▸ What you have to do: Retype all of the lines below with no changes.

▸ Data provided:
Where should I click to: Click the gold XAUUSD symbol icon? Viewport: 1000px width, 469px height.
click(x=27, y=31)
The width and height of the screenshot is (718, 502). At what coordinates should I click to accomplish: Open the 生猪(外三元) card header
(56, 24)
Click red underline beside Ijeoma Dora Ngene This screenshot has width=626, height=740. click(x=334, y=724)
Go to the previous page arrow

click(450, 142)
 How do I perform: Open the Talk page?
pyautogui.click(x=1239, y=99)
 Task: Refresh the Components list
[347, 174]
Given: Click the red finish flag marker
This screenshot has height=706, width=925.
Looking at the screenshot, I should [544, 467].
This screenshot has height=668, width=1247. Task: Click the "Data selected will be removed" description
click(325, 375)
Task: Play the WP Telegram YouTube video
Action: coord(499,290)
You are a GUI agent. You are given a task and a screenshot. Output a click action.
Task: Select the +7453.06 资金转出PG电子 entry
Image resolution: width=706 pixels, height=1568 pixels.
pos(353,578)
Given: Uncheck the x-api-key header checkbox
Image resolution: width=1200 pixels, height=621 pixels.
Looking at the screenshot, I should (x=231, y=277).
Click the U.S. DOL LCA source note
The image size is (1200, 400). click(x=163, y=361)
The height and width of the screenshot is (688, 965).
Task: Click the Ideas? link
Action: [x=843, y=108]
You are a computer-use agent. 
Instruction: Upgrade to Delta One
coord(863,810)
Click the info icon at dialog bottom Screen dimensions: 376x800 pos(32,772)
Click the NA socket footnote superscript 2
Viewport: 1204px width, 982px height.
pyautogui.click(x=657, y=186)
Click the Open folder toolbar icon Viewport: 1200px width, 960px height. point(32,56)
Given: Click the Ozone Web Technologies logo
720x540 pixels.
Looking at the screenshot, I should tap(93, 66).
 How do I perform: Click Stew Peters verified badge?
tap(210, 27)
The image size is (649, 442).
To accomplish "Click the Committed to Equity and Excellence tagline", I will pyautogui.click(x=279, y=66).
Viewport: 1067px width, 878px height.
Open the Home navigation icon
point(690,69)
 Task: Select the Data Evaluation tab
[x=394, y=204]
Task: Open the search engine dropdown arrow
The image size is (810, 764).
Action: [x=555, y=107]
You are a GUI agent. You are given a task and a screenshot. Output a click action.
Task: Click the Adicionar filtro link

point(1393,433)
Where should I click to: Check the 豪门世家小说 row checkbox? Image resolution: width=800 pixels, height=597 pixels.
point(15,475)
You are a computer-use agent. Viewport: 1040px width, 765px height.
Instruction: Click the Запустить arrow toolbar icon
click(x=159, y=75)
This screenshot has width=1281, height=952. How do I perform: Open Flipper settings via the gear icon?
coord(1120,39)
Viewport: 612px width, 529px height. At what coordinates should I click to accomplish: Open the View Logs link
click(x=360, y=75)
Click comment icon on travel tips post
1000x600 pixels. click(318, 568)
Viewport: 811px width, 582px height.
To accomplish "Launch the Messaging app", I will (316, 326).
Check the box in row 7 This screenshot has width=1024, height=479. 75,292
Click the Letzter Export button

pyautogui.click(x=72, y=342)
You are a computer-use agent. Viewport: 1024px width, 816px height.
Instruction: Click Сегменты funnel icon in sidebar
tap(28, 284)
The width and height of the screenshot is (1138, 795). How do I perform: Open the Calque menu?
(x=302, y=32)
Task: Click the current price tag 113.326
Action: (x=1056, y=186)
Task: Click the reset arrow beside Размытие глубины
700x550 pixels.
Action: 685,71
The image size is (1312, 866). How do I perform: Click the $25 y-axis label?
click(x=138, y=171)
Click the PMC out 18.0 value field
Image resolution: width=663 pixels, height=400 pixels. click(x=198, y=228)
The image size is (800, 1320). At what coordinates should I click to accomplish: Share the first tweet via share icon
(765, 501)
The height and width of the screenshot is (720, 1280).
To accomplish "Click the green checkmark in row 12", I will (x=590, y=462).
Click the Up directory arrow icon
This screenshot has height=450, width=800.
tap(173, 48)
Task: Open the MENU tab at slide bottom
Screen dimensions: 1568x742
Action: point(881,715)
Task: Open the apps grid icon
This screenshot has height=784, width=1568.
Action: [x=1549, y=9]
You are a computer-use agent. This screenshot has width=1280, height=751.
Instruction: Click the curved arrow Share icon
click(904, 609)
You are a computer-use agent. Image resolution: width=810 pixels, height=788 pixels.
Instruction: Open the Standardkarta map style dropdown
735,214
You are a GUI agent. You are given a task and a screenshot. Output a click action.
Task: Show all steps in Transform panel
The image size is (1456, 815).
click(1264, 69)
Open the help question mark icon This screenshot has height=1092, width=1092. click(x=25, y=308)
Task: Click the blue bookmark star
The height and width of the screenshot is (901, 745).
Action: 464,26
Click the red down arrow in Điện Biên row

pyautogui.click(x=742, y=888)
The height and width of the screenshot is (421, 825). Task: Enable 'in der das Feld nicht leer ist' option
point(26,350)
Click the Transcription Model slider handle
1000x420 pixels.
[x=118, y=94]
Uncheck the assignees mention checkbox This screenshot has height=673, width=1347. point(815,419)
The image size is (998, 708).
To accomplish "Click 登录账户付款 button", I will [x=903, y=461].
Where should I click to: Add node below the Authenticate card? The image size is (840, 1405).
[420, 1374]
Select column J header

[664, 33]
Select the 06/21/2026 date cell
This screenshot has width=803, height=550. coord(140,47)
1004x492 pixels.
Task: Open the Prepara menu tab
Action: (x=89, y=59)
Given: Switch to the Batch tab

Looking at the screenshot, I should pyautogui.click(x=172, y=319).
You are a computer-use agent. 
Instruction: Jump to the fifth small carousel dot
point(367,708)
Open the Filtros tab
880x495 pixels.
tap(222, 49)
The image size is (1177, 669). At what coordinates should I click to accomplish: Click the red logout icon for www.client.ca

▸ Solution for this problem:
Where should I click to: Click the gold XAUUSD symbol icon? Viewport: 1000px width, 469px height.
click(x=27, y=31)
The width and height of the screenshot is (718, 502). At what coordinates should I click to accomplish: Open the 生猪(外三元) card header
(56, 24)
Click red underline beside Ijeoma Dora Ngene This screenshot has width=626, height=740. click(x=334, y=724)
Go to the previous page arrow

click(450, 142)
 How do I perform: Open the Talk page?
pyautogui.click(x=1239, y=99)
 Task: Refresh the Components list
[347, 174]
Given: Click the red finish flag marker
This screenshot has height=706, width=925.
Looking at the screenshot, I should [544, 467].
This screenshot has height=668, width=1247. Task: Click the "Data selected will be removed" description
click(325, 375)
Task: Play the WP Telegram YouTube video
Action: coord(499,290)
You are a GUI agent. You are given a task and a screenshot. Output a click action.
Task: Select the +7453.06 资金转出PG电子 entry
Image resolution: width=706 pixels, height=1568 pixels.
pos(353,578)
Given: Uncheck the x-api-key header checkbox
Image resolution: width=1200 pixels, height=621 pixels.
Looking at the screenshot, I should (x=231, y=277).
Click the U.S. DOL LCA source note
The image size is (1200, 400). click(x=163, y=361)
The height and width of the screenshot is (688, 965).
Task: Click the Ideas? link
Action: [x=843, y=108]
You are a computer-use agent. 
Instruction: Upgrade to Delta One
coord(863,810)
Click the info icon at dialog bottom Screen dimensions: 376x800 pos(32,772)
Click the NA socket footnote superscript 2
Viewport: 1204px width, 982px height.
pyautogui.click(x=657, y=186)
Click the Open folder toolbar icon Viewport: 1200px width, 960px height. point(32,56)
Given: Click the Ozone Web Technologies logo
720x540 pixels.
Looking at the screenshot, I should tap(93, 66).
 How do I perform: Click Stew Peters verified badge?
tap(210, 27)
The image size is (649, 442).
To accomplish "Click the Committed to Equity and Excellence tagline", I will pyautogui.click(x=279, y=66).
Viewport: 1067px width, 878px height.
Open the Home navigation icon
point(690,69)
 Task: Select the Data Evaluation tab
[x=394, y=204]
Task: Open the search engine dropdown arrow
The image size is (810, 764).
Action: [x=555, y=107]
You are a GUI agent. You are given a task and a screenshot. Output a click action.
Task: Click the Adicionar filtro link

point(1393,433)
Where should I click to: Check the 豪门世家小说 row checkbox? Image resolution: width=800 pixels, height=597 pixels.
point(15,475)
You are a computer-use agent. Viewport: 1040px width, 765px height.
Instruction: Click the Запустить arrow toolbar icon
click(x=159, y=75)
This screenshot has width=1281, height=952. How do I perform: Open Flipper settings via the gear icon?
coord(1120,39)
Viewport: 612px width, 529px height. At what coordinates should I click to accomplish: Open the View Logs link
click(x=360, y=75)
Click comment icon on travel tips post
1000x600 pixels. click(318, 568)
Viewport: 811px width, 582px height.
To accomplish "Launch the Messaging app", I will (316, 326).
Check the box in row 7 This screenshot has width=1024, height=479. 75,292
Click the Letzter Export button

pyautogui.click(x=72, y=342)
You are a computer-use agent. Viewport: 1024px width, 816px height.
Instruction: Click Сегменты funnel icon in sidebar
tap(28, 284)
The width and height of the screenshot is (1138, 795). How do I perform: Open the Calque menu?
(x=302, y=32)
Task: Click the current price tag 113.326
Action: (x=1056, y=186)
Task: Click the reset arrow beside Размытие глубины
700x550 pixels.
Action: 685,71
The image size is (1312, 866). How do I perform: Click the $25 y-axis label?
click(x=138, y=171)
Click the PMC out 18.0 value field
Image resolution: width=663 pixels, height=400 pixels. click(x=198, y=228)
The image size is (800, 1320). At what coordinates should I click to accomplish: Share the first tweet via share icon
(765, 501)
The height and width of the screenshot is (720, 1280).
To accomplish "Click the green checkmark in row 12", I will (x=590, y=462).
Click the Up directory arrow icon
This screenshot has height=450, width=800.
tap(173, 48)
Task: Open the MENU tab at slide bottom
Screen dimensions: 1568x742
Action: point(881,715)
Task: Open the apps grid icon
This screenshot has height=784, width=1568.
Action: [x=1549, y=9]
You are a computer-use agent. This screenshot has width=1280, height=751.
Instruction: Click the curved arrow Share icon
click(904, 609)
You are a computer-use agent. Image resolution: width=810 pixels, height=788 pixels.
Instruction: Open the Standardkarta map style dropdown
735,214
You are a GUI agent. You are given a task and a screenshot. Output a click action.
Task: Show all steps in Transform panel
The image size is (1456, 815).
click(1264, 69)
Open the help question mark icon This screenshot has height=1092, width=1092. click(x=25, y=308)
Task: Click the blue bookmark star
The height and width of the screenshot is (901, 745).
Action: 464,26
Click the red down arrow in Điện Biên row

pyautogui.click(x=742, y=888)
The height and width of the screenshot is (421, 825). Task: Enable 'in der das Feld nicht leer ist' option
point(26,350)
Click the Transcription Model slider handle
1000x420 pixels.
[x=118, y=94]
Uncheck the assignees mention checkbox This screenshot has height=673, width=1347. point(815,419)
The image size is (998, 708).
To accomplish "Click 登录账户付款 button", I will [x=903, y=461].
Where should I click to: Add node below the Authenticate card? The image size is (840, 1405).
[420, 1374]
Select column J header

[664, 33]
Select the 06/21/2026 date cell
This screenshot has width=803, height=550. coord(140,47)
1004x492 pixels.
Task: Open the Prepara menu tab
Action: (x=89, y=59)
Given: Switch to the Batch tab

Looking at the screenshot, I should pyautogui.click(x=172, y=319).
You are a computer-use agent. 
Instruction: Jump to the fifth small carousel dot
point(367,708)
Open the Filtros tab
880x495 pixels.
tap(222, 49)
The image size is (1177, 669). At what coordinates should I click to accomplish: Click the red logout icon for www.client.ca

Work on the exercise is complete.